Brooks Walker Jr. is the former chairman of the board of USL Capital Corporation, director at the Schwab Charitable Fund, and a Korean War veteran. He has served on the boards of many private sector and civic organizations including Planned Parenthood/Alameda-S.F., the San Francisco Museum of Modern Art where as chairman he oversaw the building of the new SFMOMA, the San Francisco Foundation, the Fort Mason Foundation, the Addiction Research Foundation, Children's Hospital in San Francisco, the Walker Art Center, Gap Co., and San Francisco Real Estate Investors.

===John Clinton Walker===
John Clinton Walker is founding partner of Walker and Moody Architects, an architecture firm based in San Francisco. He has been a trustee of the San Francisco Art Institute for over 30 years.

===Brooks Walker III===

Brooks Walker III is founding partner of Walker/Warner Architects, Inc., a firm specializing in residential projects. He is active in the San Francisco Planning and Urban Research Association (SPUR), the Ploughshares Fund, and previously served on the boards of the Walker Art Center and Aim High Academy. Walker received his Bachelor of Architecture from the University of Oregon. He is married to Summer Tompkins; they have three children together.

===Ann M. Hatch===

Ann M. Hatch, T. B. Walker’s great-granddaughter, is a San Francisco native and long time philanthropist in the areas of civic enhancement, arts and education. She is a current trustee and former board chair of the California College of the Arts (CCA) in San Francisco, and has served on the boards of the Berkeley Art Museum, the Oakland Museum of California, the Addison Gallery of American Art at Phillips Academy in Andover, MA, Intersection for the Arts, the Walker Art Center, and the Telegraph Hill Neighborhood Center. Ann co-founded the Oxbow School in 1997, an independent high school for the arts in Napa, California, and the Capp Street Project, a nationally recognized artist residency program.

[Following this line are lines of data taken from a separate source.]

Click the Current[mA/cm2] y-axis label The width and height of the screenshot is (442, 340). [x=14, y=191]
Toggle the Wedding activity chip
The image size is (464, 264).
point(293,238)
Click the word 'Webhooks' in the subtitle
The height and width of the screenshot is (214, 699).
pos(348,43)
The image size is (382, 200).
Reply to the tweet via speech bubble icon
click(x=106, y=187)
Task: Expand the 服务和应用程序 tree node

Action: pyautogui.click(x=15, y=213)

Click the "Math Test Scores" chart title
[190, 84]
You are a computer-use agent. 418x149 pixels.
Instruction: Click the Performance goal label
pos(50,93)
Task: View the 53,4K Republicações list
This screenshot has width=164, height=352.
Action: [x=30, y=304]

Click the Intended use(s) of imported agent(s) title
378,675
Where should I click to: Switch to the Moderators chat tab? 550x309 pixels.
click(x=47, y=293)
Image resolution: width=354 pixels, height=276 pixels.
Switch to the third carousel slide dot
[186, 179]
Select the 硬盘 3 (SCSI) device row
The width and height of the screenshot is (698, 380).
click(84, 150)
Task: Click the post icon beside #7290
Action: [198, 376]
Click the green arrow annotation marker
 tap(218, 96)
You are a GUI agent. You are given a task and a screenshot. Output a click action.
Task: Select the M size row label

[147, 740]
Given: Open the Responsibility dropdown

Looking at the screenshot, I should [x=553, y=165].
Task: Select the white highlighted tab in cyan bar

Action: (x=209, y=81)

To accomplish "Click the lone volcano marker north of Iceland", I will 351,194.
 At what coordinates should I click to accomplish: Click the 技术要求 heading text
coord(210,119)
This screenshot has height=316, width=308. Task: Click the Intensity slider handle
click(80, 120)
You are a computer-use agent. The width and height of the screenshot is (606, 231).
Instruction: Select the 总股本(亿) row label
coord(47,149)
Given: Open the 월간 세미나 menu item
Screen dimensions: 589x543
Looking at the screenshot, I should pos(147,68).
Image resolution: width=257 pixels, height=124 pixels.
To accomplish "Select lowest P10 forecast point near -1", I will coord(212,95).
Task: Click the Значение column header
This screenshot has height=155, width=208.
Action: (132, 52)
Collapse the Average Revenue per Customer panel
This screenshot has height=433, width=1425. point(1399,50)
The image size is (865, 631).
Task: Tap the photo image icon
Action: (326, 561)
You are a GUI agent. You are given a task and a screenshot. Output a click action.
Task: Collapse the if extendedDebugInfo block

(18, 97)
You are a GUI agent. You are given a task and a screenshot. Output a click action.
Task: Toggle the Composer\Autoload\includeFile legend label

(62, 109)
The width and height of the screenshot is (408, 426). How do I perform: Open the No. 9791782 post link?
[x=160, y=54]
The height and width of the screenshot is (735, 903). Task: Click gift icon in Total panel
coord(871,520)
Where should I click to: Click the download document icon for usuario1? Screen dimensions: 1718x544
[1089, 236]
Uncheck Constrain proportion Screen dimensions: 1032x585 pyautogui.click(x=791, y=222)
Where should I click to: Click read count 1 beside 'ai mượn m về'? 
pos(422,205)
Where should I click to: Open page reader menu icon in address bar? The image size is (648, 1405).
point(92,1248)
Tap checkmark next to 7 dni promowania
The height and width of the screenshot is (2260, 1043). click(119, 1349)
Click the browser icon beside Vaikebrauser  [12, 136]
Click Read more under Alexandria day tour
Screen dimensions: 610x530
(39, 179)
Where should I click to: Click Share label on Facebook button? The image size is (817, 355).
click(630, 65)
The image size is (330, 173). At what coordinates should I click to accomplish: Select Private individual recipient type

Ann is the recipient of many awards and honors, including honorary doctorates from California College of the Arts and the San Francisco Art Institute and an award for achievement in the prevention of child abuse. In 1991 San Francisco Mayor Art Agnos declared January 31 Ann Hatch Day in recognition of her outstanding contributions to the community. She holds a Bachelor of Fine Arts from Tufts University and the School of the Museum of Fine Arts, Boston.

===Kirby Walker===

Kirby Walker is an independent documentary and educational filmmaker/video producer who has a commitment to public lands, the environment and at-risk youth. She has served as a Trustee and Honorary Trustee of the Natural Resources Defense Council (NRDC) since 1983. She also serves on the Advisory Committee of the Golden Gate National Parks Conservancy (GGNPC) and of Summer Search San Francisco. She has an undergraduate degree from the University of Colorado and a Masters in Communication from Stanford University. She is married to Paul Danielsen and lives in San Francisco.

===Jennifer Walker===

Jennifer Walker, a 7th generation Californian, is an event designer/planner and has donated services for non-profit organizations in need of assistance in their annual fundraising efforts for the last 12 years. Jennifer is a practicing ceramic artist inspired years ago while volunteering at Creative Growth Art Center for mentally and physically disabled artists living in the East Bay. She currently serves on the board of the Oakland Museum of California. She is married to Michael Keenan, president of Keenan Winery; they have two grown children together. Jennifer also has a twin sister living in Colorado.